Rabu, 04 Mei 2016

NAPAK TILAS SEJARAH KERAJAAN SENDANA (Bagian 4) " Dari Sa' Adawang menjadi Sendana: "


0leh: Muhammad Munir-Tinambung

Pertemuan dua kakak beradik yang kemudian sepakat membangun perkampungan yang bernama Sa' Adawang dan mulai menerapkan kepemimpinan Memmara-maraqdia ini kemudian berkembang menjadi pusat peradaban. Tongkat yang dipakai oleh Tomesaraung Bulawang saat menuju ke Sa'Adawang itu dipancangkan dan tumbuh dengan subur. Atas dasar kayu atau pohon yang dinamakan Sendana itulah nama Sa'Adawang diganti menjadi Sendana. Cerita tentang Sendana.
Di Sendana Daeng Palulung bersama istirinya, Tomesaraung Bulawang melahirkan empat orang anak, dua orang laki-laki dan dua orang perempuan, masing-masing bernama : Ita’da’ (kelak menurunkan bangsawan hadat di Putta’da’); Puatta I Sa’adzawang (kelak yang menurunkan Pa’bicara Kaiyyang);  Indara (kelak menurunkan bangsawan raja di Sendana) dan Patta Pance’ (kelak menurunkan raja-raja di kerajaan Mamuju). Indara (Inda) kawin dengan Tomanurung di Langi’ dan melahirkan tiga orang anak masing-masing bernama Daeng Maritu’, Daeng Malona’ dan Tasaripi’ (perempuan). Daeng Maritu inilah yang melahirkan keturunan Mara’dia Sendana.
● ● ●
[Yang Harus Dikerjakan]
A – Menurut teks halaman tentang sejarah Kerajaan Sendana, berapa anak yang dilahirkan Tomesaraung Bulawang bersama Daeng Palulung di Sendana?
B – Tuliskan kembali tanpa perubahan seluruh bagian teks tentang Kerajaan Sendana, mulai dari "Rabu, 04 Mei" terus sampai "Cerita tentang Sendana.".
Baris-baris di bawah ini tidak berperan sama sekali dalam tugas ini.
● ● ●
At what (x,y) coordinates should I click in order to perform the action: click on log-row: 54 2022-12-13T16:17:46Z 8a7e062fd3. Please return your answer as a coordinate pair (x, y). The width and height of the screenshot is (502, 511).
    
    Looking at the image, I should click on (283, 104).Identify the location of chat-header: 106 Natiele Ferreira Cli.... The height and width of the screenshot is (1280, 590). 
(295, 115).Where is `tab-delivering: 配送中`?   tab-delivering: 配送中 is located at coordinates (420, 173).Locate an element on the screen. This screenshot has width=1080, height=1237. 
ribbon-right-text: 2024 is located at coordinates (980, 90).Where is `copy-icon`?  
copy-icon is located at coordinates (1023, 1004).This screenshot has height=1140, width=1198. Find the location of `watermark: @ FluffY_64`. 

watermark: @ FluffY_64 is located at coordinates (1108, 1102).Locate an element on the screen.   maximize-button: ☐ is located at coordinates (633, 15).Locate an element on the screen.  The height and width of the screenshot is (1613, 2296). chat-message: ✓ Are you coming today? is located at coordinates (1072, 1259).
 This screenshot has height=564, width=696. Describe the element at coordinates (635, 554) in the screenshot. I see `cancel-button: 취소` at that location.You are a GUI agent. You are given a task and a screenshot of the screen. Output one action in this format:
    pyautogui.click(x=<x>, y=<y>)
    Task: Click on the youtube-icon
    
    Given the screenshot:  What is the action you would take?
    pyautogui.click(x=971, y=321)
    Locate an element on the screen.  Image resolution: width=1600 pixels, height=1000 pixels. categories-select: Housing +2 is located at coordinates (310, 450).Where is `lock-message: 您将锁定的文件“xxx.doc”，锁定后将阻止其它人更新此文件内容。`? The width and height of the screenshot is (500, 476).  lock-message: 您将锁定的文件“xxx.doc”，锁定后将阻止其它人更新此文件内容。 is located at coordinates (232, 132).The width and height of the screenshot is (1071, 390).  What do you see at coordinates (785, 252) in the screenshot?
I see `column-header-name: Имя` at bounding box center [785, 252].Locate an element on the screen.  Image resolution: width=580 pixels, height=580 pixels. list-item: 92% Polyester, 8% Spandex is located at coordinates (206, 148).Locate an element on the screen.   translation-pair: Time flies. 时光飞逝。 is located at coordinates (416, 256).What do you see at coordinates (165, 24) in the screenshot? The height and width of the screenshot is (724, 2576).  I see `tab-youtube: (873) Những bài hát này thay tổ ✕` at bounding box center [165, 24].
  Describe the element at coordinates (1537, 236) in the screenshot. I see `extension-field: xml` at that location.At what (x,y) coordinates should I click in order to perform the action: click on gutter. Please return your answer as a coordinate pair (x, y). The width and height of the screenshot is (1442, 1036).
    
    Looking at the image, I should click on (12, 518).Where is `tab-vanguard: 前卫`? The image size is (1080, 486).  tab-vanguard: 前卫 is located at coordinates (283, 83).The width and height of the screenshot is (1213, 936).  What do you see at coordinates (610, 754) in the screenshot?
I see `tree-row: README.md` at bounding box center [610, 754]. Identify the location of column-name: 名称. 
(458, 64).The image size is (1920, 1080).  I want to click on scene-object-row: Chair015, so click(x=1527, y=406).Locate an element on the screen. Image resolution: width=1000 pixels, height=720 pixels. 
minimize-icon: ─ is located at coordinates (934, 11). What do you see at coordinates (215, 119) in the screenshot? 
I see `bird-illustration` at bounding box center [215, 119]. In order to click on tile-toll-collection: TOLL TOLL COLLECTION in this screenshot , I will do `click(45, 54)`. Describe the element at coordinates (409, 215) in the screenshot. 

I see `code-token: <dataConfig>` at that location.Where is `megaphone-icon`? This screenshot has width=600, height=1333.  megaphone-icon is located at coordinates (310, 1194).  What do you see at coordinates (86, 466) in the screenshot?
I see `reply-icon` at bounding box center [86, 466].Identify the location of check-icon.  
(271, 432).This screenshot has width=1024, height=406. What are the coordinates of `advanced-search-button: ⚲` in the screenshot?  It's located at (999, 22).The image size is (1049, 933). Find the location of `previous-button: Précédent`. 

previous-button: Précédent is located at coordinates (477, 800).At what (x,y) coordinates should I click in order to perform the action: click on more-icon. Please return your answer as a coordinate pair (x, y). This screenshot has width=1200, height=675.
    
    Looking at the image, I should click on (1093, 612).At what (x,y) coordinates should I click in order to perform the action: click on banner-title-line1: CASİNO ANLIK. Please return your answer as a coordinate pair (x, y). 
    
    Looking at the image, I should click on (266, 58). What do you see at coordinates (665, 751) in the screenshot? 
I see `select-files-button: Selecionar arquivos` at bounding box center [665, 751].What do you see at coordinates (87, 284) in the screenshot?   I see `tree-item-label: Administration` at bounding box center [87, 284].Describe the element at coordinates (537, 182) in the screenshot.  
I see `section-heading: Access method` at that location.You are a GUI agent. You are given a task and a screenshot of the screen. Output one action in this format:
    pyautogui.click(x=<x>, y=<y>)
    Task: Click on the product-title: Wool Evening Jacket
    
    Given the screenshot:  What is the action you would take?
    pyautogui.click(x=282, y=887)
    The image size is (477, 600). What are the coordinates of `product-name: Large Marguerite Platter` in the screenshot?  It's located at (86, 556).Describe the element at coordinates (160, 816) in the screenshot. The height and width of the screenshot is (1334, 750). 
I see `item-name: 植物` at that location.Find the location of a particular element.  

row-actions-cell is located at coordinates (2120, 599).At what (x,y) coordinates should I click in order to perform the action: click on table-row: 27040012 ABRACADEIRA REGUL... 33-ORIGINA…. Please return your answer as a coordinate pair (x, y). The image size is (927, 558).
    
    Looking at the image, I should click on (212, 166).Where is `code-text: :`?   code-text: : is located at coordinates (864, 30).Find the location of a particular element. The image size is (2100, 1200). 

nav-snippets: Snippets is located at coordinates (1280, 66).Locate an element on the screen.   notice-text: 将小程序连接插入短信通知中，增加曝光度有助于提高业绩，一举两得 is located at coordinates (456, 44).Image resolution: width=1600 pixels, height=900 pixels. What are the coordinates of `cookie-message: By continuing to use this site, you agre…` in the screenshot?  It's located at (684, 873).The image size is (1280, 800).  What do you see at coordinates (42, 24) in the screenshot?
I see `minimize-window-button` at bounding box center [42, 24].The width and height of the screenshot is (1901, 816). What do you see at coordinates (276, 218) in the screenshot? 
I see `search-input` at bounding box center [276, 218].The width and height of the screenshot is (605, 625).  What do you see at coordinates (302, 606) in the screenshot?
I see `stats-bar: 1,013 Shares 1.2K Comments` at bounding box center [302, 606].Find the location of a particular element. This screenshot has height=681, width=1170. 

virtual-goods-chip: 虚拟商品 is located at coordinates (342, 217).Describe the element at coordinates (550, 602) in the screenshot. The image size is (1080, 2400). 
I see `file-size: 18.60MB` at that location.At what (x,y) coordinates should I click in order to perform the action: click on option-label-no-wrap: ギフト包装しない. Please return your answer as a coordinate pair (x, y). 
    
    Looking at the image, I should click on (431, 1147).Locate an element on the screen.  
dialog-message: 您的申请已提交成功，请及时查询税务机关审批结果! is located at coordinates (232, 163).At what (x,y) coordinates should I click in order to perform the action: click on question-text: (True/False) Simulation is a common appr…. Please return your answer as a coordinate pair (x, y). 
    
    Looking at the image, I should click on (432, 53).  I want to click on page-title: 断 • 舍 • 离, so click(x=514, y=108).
● ● ●
[Hasil]
A – Empat orang anak, yaitu dua laki-laki dan dua perempuan.

B –
Rabu, 04 Mei 2016

NAPAK TILAS SEJARAH KERAJAAN SENDANA (Bagian 4) " Dari Sa' Adawang menjadi Sendana: "


0leh: Muhammad Munir-Tinambung

Pertemuan dua kakak beradik yang kemudian sepakat membangun perkampungan yang bernama Sa' Adawang dan mulai menerapkan kepemimpinan Memmara-maraqdia ini kemudian berkembang menjadi pusat peradaban. Tongkat yang dipakai oleh Tomesaraung Bulawang saat menuju ke Sa'Adawang itu dipancangkan dan tumbuh dengan subur. Atas dasar kayu atau pohon yang dinamakan Sendana itulah nama Sa'Adawang diganti menjadi Sendana. Cerita tentang Sendana.